--- GIVEN ENTRIES ---

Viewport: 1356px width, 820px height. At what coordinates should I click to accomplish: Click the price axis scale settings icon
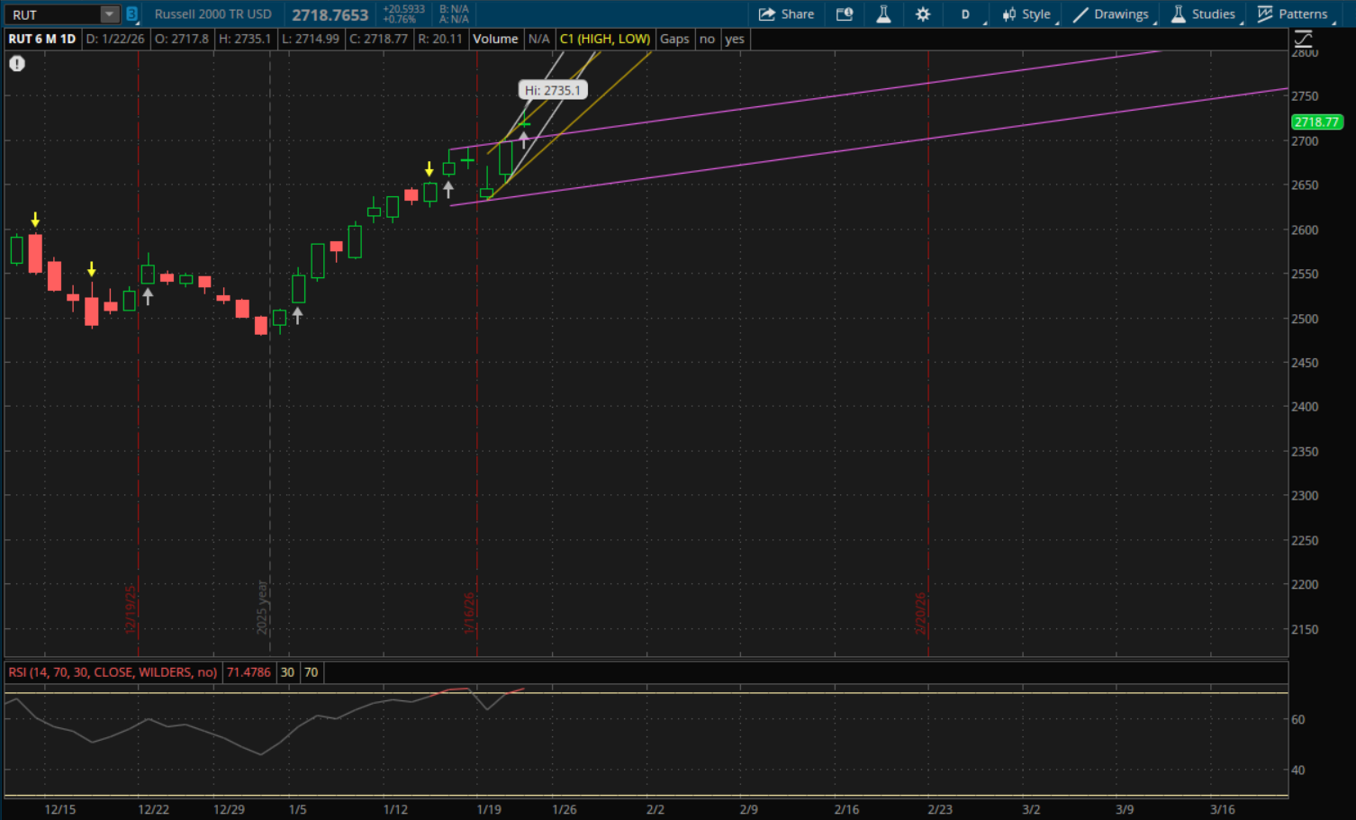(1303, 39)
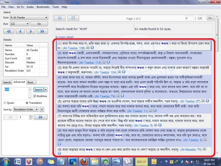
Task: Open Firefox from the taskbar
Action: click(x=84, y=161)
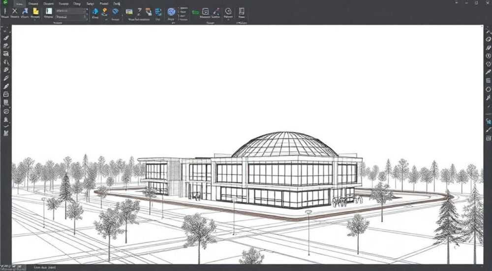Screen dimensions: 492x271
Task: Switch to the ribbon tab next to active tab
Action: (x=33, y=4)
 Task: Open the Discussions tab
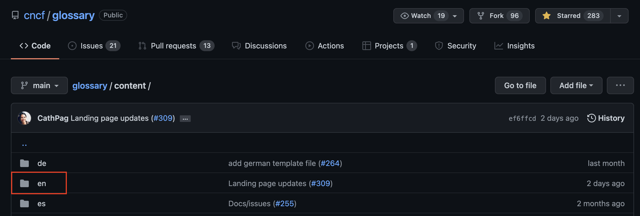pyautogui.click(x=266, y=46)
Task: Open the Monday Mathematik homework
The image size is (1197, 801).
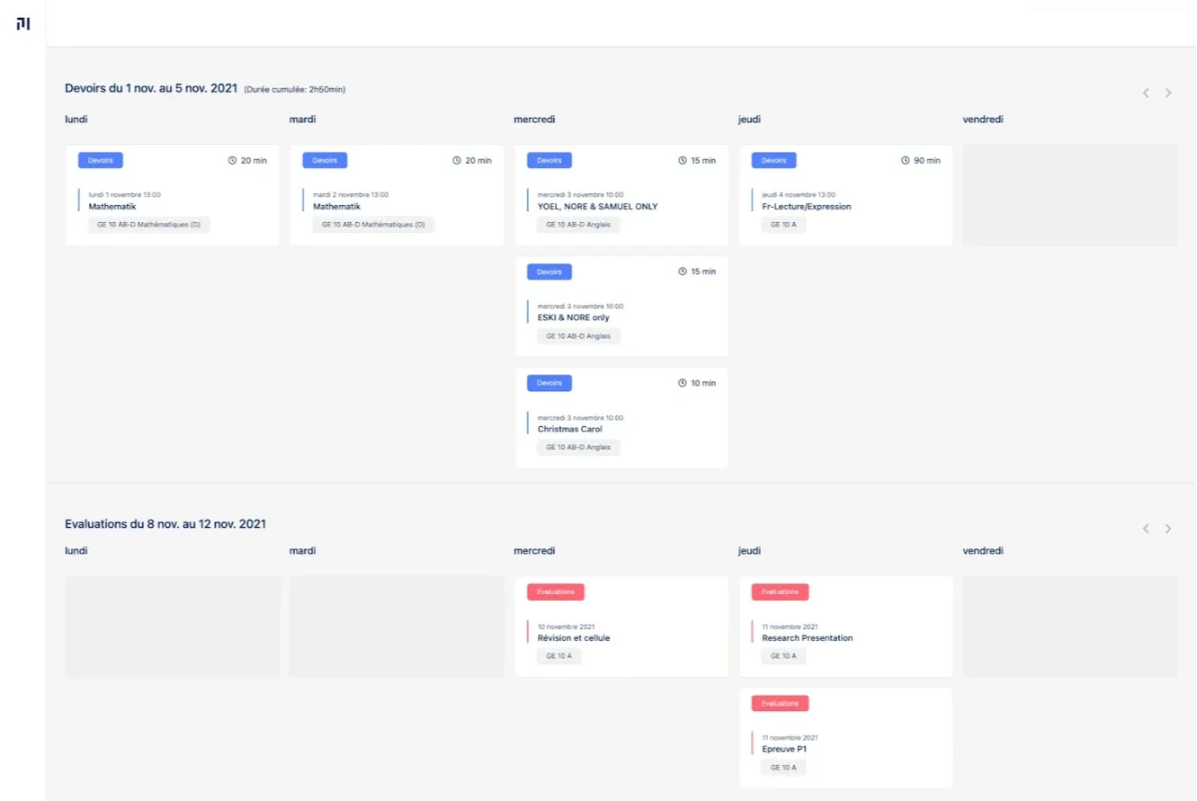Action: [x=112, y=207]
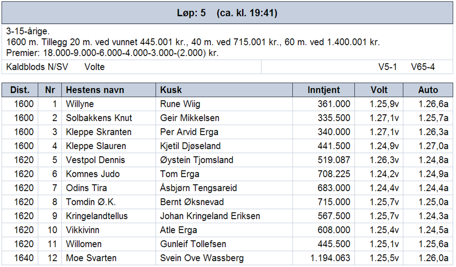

---

Leave out the pictures and reproduce the rest of the listing exactly.

SOLUTION TO THE EXERCISE >>
Viewport: 1356px width, 820px height. At what coordinates should I click to accomplish: Click the price axis scale settings icon
(1303, 39)
Task: Open Firefox from the taskbar
Action: click(x=84, y=161)
Screen dimensions: 492x271
Task: Switch to the ribbon tab next to active tab
Action: (x=33, y=4)
 Task: Open the Discussions tab
pyautogui.click(x=266, y=46)
Task: Open the Monday Mathematik homework
The image size is (1197, 801).
Action: [x=112, y=207]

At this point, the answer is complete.